Neil Collishaw died at his home in Ottawa this past Thursday after a fight with bladder cancer, according to his family. He was 77.
Collishaw’s contributions spanned his time as a bureaucrat at Health Canada to his later years as research director for the Ottawa-based non-profit Physicians for a Smoke-Free Canada.
They included helping draft legislation in the mid-1980s that restricted the promotional abilities of tobacco companies, as well as assisting with the passage of a separate act that outlawed smoking in federal workplaces, trains and airplanes.

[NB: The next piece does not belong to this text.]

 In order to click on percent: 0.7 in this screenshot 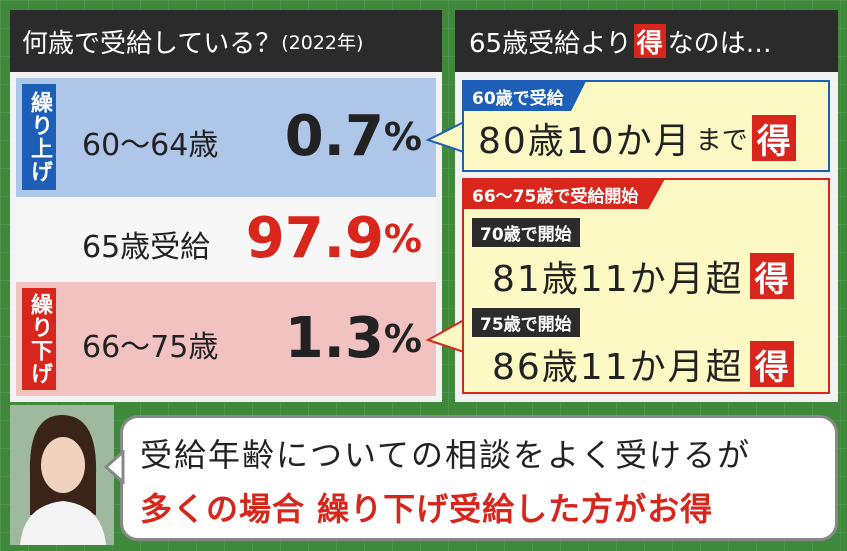, I will do `click(334, 136)`.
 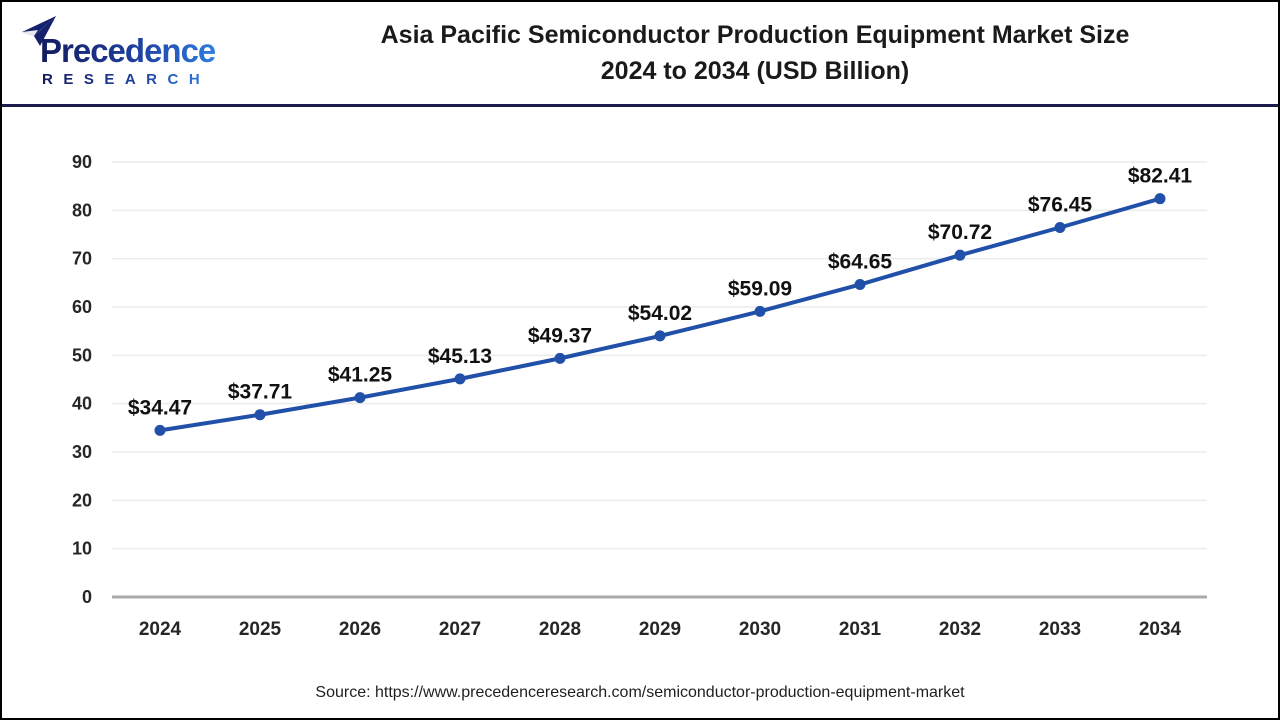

Collishaw also toured Canada in the early 2000s with an Ottawa restaurant worker suffering from lung cancer, in order to put a face to the health effects of exposure to second-hand smoke.

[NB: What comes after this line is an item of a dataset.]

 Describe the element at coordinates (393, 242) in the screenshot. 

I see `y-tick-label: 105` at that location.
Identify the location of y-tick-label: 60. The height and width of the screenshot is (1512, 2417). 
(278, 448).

“One of his mantras was, if you don’t worry who gets the credit, a lot can get done,” according to his longtime friend and coworker Cynthia Callard.

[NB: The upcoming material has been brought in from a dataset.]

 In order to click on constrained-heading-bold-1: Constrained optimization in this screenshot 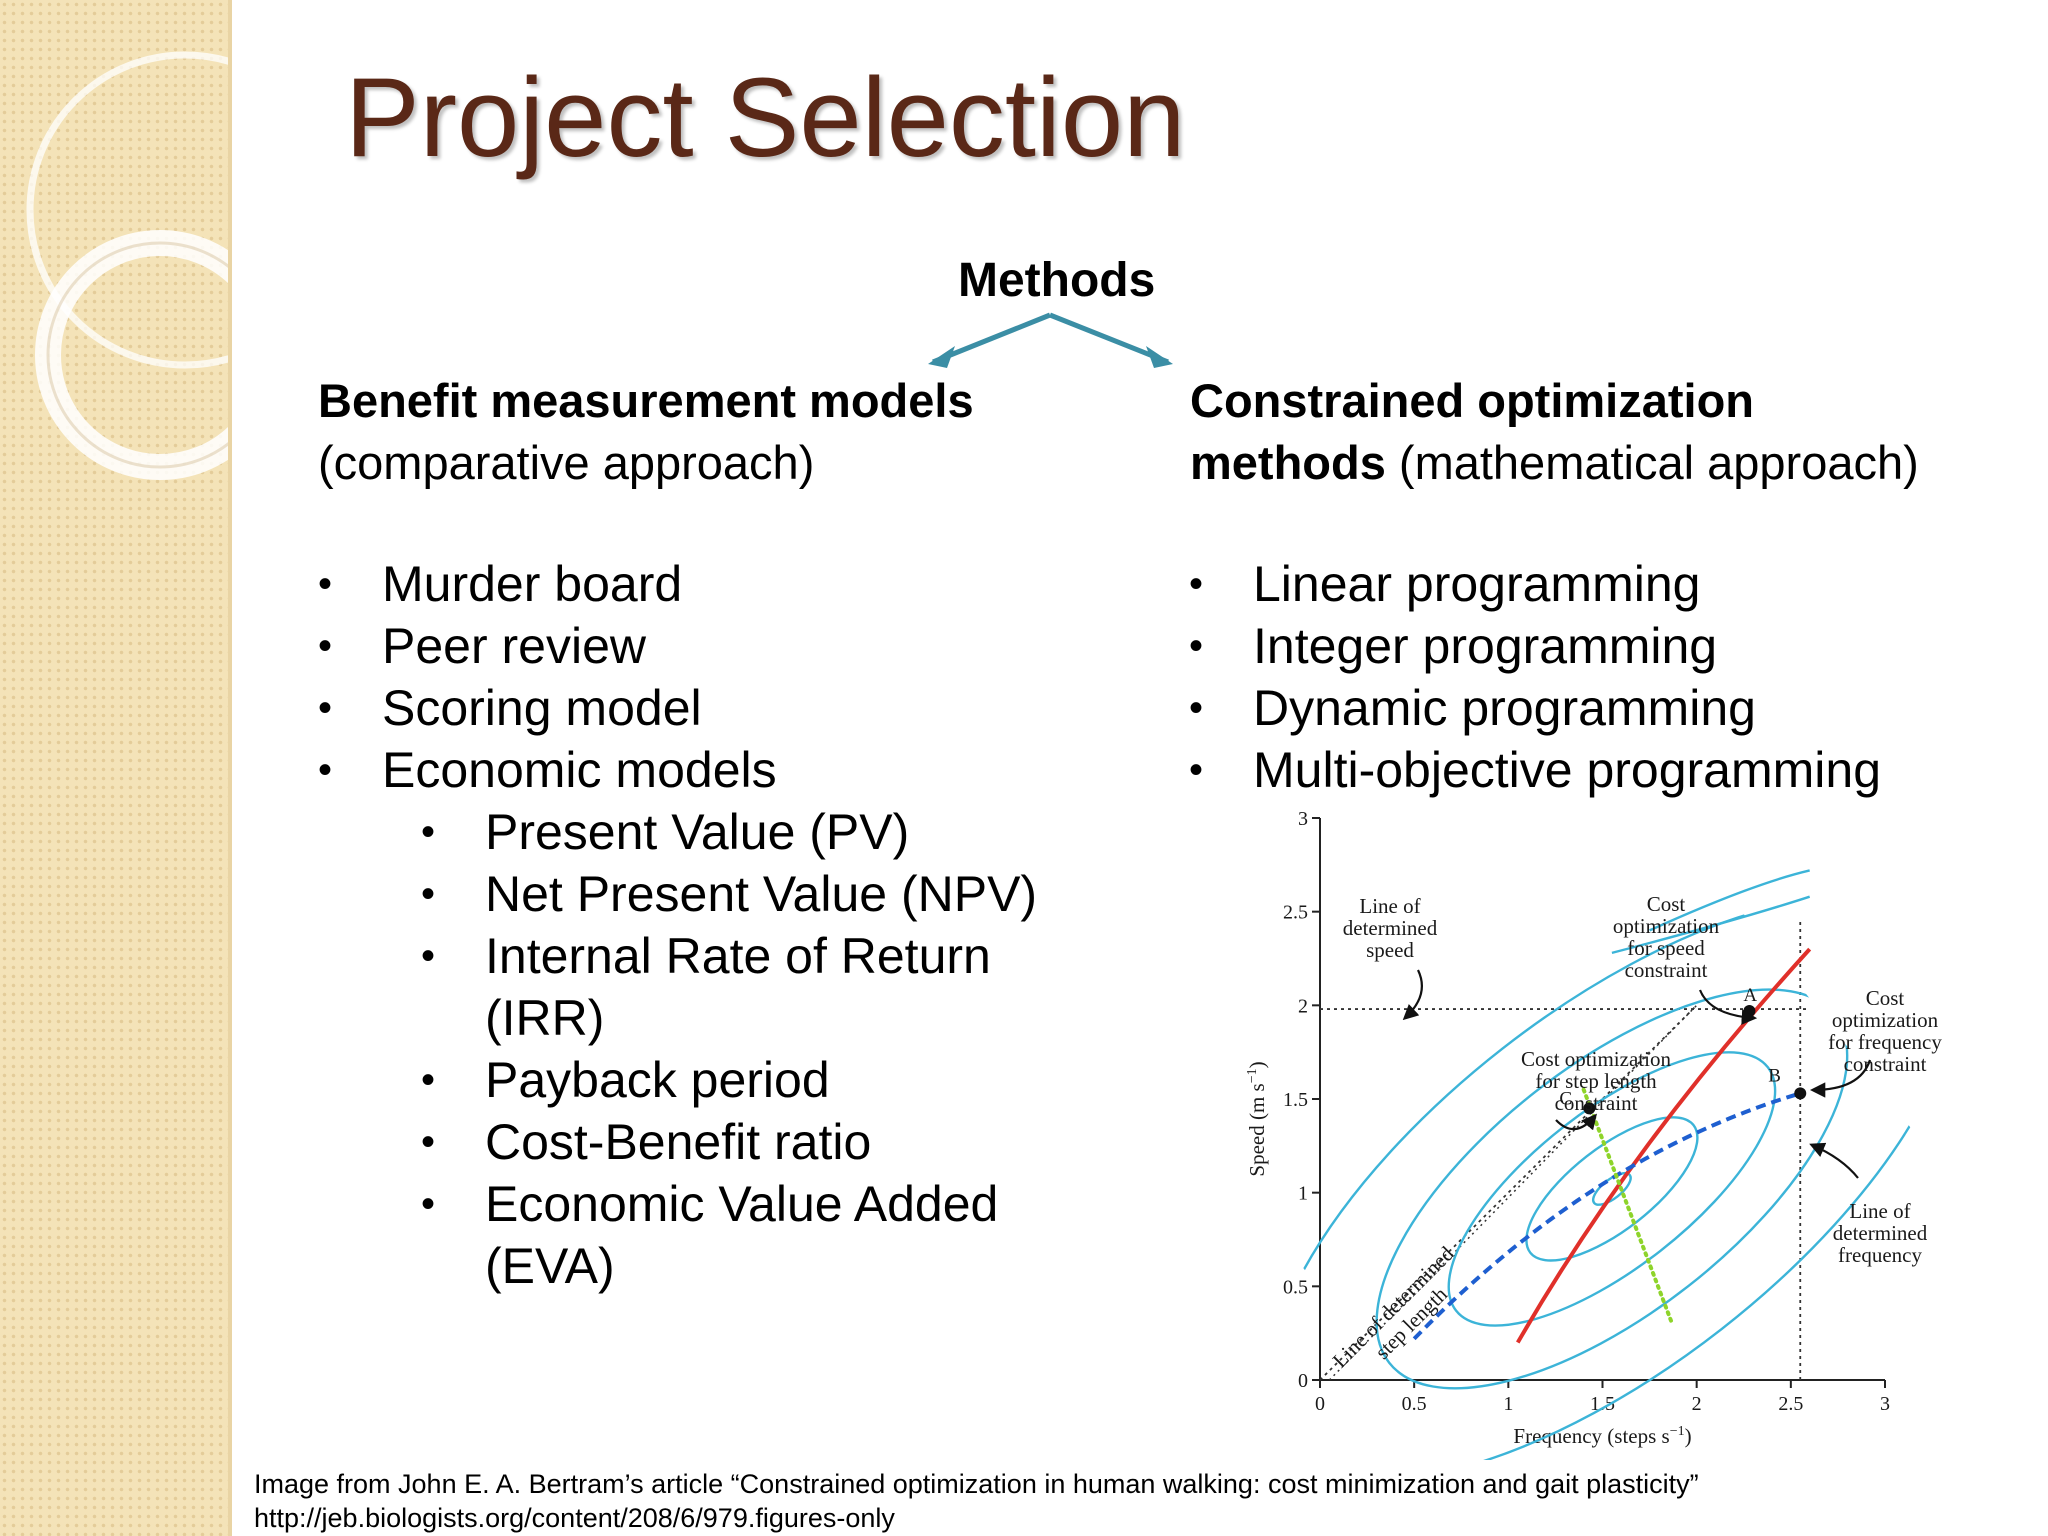, I will do `click(1472, 400)`.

“He was usually in the back rooms helping [others] figure out what they wanted to get done.”
Working the system
Callard met Collishaw in the mid-1980s in the leadup to the passage of the Non-Smokers Health Act, a private member’s bill that banned smoking in federal government offices, and the Tobacco Products Control Act, which required health warnings on tobacco products.
Both acts went through an all-party legislative committee. At the time, Collishaw was with Health Canada under Prime Minister Brian Mulroney’s Conservative government, while Callard worked for an NDP MP who had introduced the Non-Smokers Health Act.
Callard said she called Collishaw asking for help and he obliged by sending her a big parcel of articles and background information.
“You know, before the internet,” Callard said. “And this was a narrow field [of study]. So it was that ability to kind of work the system that made him so effective.”
Collishaw was also instrumental in the formation of a national strategy to reduce tobacco use, she said.
In the 1990s, after the Berlin Wall came down, Collishaw worked for the World Health Organization.
There, he helped train government officials in former Communist countries on how to stand up to tobacco companies trying to push through “aggressive” advertising, Callard said.
He was also called behind the scenes to help lawyers defend Canada’s new anti-tobacco laws against legal challenges, she said.
‘He realized the value of storytelling’
In the early 2000s, Collishaw and Callard were working at Physicians for a Smoke-Free Canada when they met a woman named Heather Crowe.
A non-smoker, Crowe was a longtime waitress in Ottawa’s Westboro neighbourhood. She was the first person to win an Ontario Workers Safety and Insurance Board claim for full compensation because her cancer was caused by occupational exposure to cigarette smoke.
Collishaw went with her on a cross-country speaking tour, again working in the background, Callard said.
“He realized the value of storytelling,” said Ottawa city councillor Theresa Kavanagh, who was related to Collishaw by marriage.
“It’s one thing to read off statistics. It’s another thing to talk face-to-face with somebody who’s going through a terrible disease that was caused by people smoking around them.”
Collishaw died last week with his family by his side, Kavanagh said.